The night earlier, I slept dreaming about Jumeriah mosque. And guess what! All my excitement went down the drain when I saw clock slamming straight on my face. It was already over 9 AM. There was no way that we could make it in time given the distance and the time to get ready. Sigh! I was not going to see the morning sun of the next day in Dubai. I was absolutely disheartened and didn’t know what to do.
Shortly thereafter, our hosts proposed to drive down to Abu Dhabi to see the Grand Mosque (90-120 mins drive from Dubai). This was the Ahaa moment for me with my eyes gleaming in anticipation of something even better!
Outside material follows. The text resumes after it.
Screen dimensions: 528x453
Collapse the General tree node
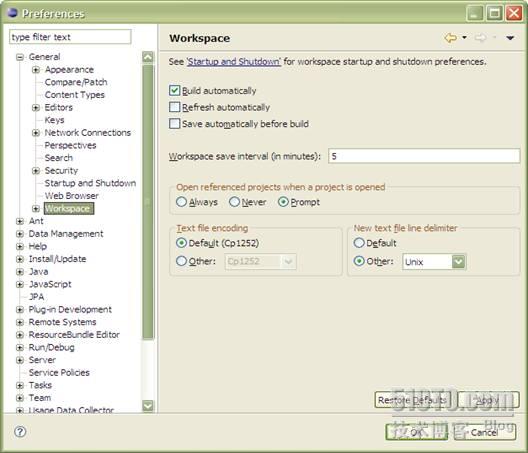pos(20,57)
Our hosts were the best hosts ever!
About Sheikh Zayed Grand Mosque
Sheikh Zayed Grand Mosque is a true example of unification of human race to produce a wonderful piece of art. The raw materials (gold, marble, semi-precious stones, wool etc.) and the workers came from different parts of the world, making it a truly global monument! The mosque embodies fusion of Arab, Persian, Mughal and Moorish architecture in a totally un-imaginable way.
What to Wear?
Emiratis & Arabs are conservative, when it comes to religious practices. Hence, an appropriate attire is must. There are 2 options here:
- You can wear anything which covers your body completely (full arm tops/shirts etc and full length jeans/pants etc.). Women also need to carry a scarf to cover their head. It is mandatory and forms an important part of Arabic culture. You will find security professionals coming back and insisting on keeping the head covered. You can then enter into the mosque directly.
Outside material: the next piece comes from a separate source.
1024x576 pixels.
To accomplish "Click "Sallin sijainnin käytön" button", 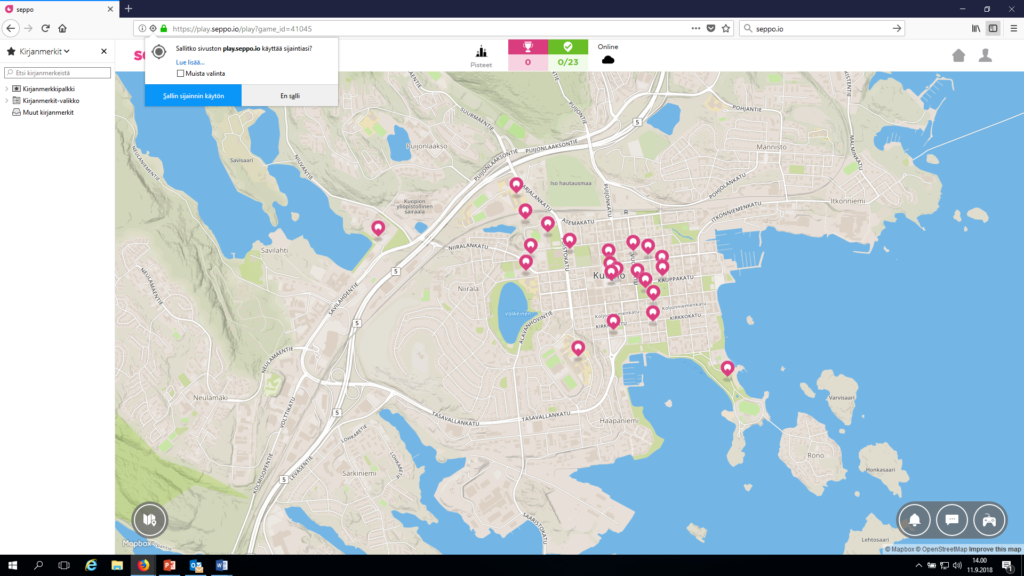I will coord(193,95).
- You also have an exciting chance to dress in Abaya/Thwab. Abaya is a cloak worn by Arabic women and Thwab is the Arabic dress for men. Men are only given an option to dress in Thwab if they are wearing shorts. My husband was denied a Thwab, since he was wearing jeans and hence didn’t need one. You will get the Arabic dresses at the Abaya collection center. Enter through the south car park entrance (No. 7) which is on Khaleej Al Arabi side of the mosque. This is the easiest access to the Abaya collection center. Else, you will have to walk through the entire area (10-15 mins walk) to collect Abaya before you can enter the mosque.
Why Do a Guided Tour?
As the name goes, the Mosque is immensely grand. While you can walk around the whole campus, I recommend you do the guided tour which is free for all tourists. The timings for the guided tour and the opening hours of the grand mosque are listed here.
We missed the guided tour by 10 mins. We requested the coordinator if we could join the tour but he was quite strict about it. I was like Aaaargh!! I also tried making a puppy face with the long distance travel story but nothing worked. Do make sure you are reaching 10 mins early. For those like us, who are not able to be make it, there is an option of free audio guided tour. I am not a big fan of audio tours as it takes the emotions away and also limits my ability to satisfy my inquisitive instincts.
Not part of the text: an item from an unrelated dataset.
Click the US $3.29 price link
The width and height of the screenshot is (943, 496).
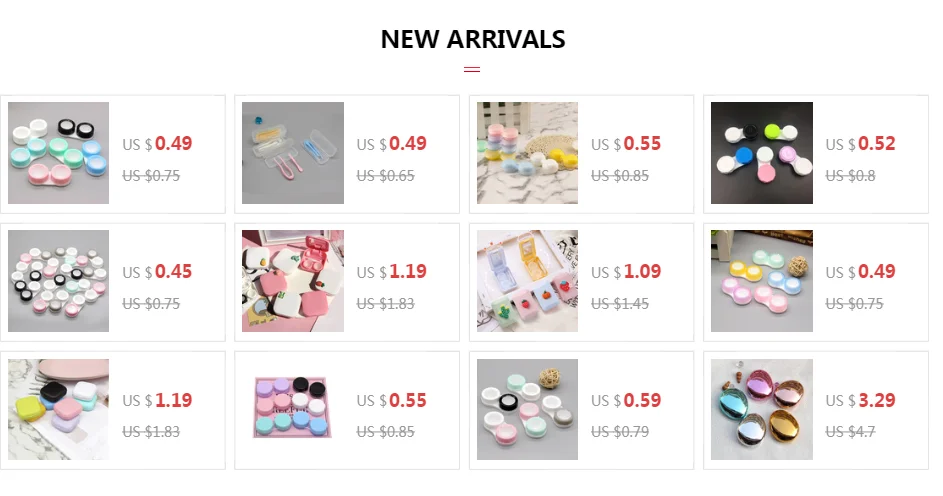(860, 400)

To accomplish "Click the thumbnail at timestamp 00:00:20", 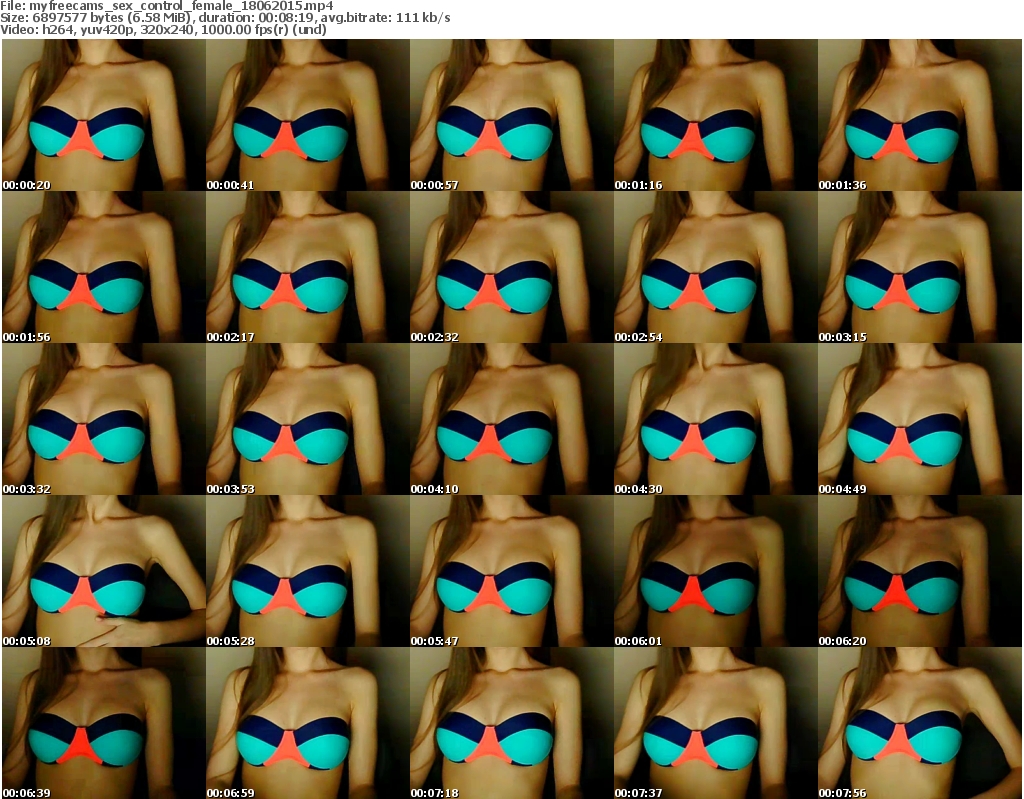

We spent about 4 hours at the mosque. I recommend that you reach at around 3 PM so that you can see the best of ‘The Grand Mosque’, both in the day light and at night. During the daytime, the pure white stone shining in the bright sun and the reflections in the pools, is an awe inspiring sight. During the night, the mosque is beautifully lit.
What to See at the Grand Mosque
Check out the highlights which caught my attention and awed me!
East Foyer is a great representation of series of floral patterns, found in the mosque. This type of art is inspired by mother nature, leaves, tree & flowers.
This wall marks the direction of Kaaba in Mecca. The Muslims face this direction, while praying to Allah. This Italian white marble wall is marked with ornamental indentation called Mehrab.
It took almost 3 years for over 1300 knitters to knit this 5600 sq meters of carpet in Iran and then to assemble it in Abu Dhabi. The carpet has 5 circular shaped medallion designs for which the colors have been carefully chosen. I loved how different shades of blue, red & green blend with each other and create this gorgeous looking carpet.
Clock & Prayer Times
There are 10 such clocks in the mosque. These super artistic clocks are specifically designed to show the 5 prayer times that change every day, along with the calendar dates for Hegri & International calendars.
Amaze yourself with the world’s second largest chandelier inside the mosque, studded with millions of Swarovski crystals. It weights over 9 tonnes!!! The trunk of the chandelier has a staircase for the workers to do some maintenance work if needed. The décor of the prayer hall is very well thought of and all the colors of the chandelier compliment the overall decor. The red and green droplets of the chandelier appear to be falling on the floor and converting into splash of blue waters, which are showcased very well on the carpet beneath the chandelier.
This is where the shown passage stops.